** BEGIN **

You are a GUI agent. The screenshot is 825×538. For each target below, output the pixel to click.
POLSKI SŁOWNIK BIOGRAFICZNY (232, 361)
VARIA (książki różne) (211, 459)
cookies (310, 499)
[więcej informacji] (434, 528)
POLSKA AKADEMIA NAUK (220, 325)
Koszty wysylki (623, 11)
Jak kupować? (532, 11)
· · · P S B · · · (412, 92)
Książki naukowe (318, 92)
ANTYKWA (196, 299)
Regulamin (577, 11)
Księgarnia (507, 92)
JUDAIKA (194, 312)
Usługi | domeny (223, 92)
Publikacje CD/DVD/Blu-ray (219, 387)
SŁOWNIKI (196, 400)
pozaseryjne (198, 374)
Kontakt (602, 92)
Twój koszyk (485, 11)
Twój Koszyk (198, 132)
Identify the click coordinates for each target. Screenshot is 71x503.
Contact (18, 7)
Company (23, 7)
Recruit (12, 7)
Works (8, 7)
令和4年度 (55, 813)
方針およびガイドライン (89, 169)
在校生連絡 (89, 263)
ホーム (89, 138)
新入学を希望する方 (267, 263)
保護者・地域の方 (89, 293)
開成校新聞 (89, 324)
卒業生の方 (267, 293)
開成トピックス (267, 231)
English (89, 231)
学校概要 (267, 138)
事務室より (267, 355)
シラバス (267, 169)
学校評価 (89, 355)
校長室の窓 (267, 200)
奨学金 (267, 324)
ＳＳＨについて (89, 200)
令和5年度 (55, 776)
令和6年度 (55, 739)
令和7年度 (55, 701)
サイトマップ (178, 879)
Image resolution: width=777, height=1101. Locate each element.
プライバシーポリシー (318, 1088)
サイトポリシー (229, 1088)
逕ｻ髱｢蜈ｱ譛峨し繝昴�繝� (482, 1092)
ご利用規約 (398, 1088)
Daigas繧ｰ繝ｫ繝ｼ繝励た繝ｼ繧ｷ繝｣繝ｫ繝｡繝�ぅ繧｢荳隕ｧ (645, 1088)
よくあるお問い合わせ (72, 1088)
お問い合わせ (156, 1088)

** END **

▶ **EXERCISE**
Render the lines from the line with "ＳＳＨについて (89, 200)" to the line with "ご利用規約 (398, 1088)" as a Markdown table. Use two columns: No., numbering the rows in order, and Entry, holding each line. Omit blank lines.

▶ **REPLY**
| No. | Entry |
|---|---|
| 1 | ＳＳＨについて (89, 200) |
| 2 | 令和5年度 (55, 776) |
| 3 | 令和6年度 (55, 739) |
| 4 | 令和7年度 (55, 701) |
| 5 | サイトマップ (178, 879) |
| 6 | Image resolution: width=777, height=1101. Locate each element. |
| 7 | プライバシーポリシー (318, 1088) |
| 8 | サイトポリシー (229, 1088) |
| 9 | 逕ｻ髱｢蜈ｱ譛峨し繝昴�繝� (482, 1092) |
| 10 | ご利用規約 (398, 1088) |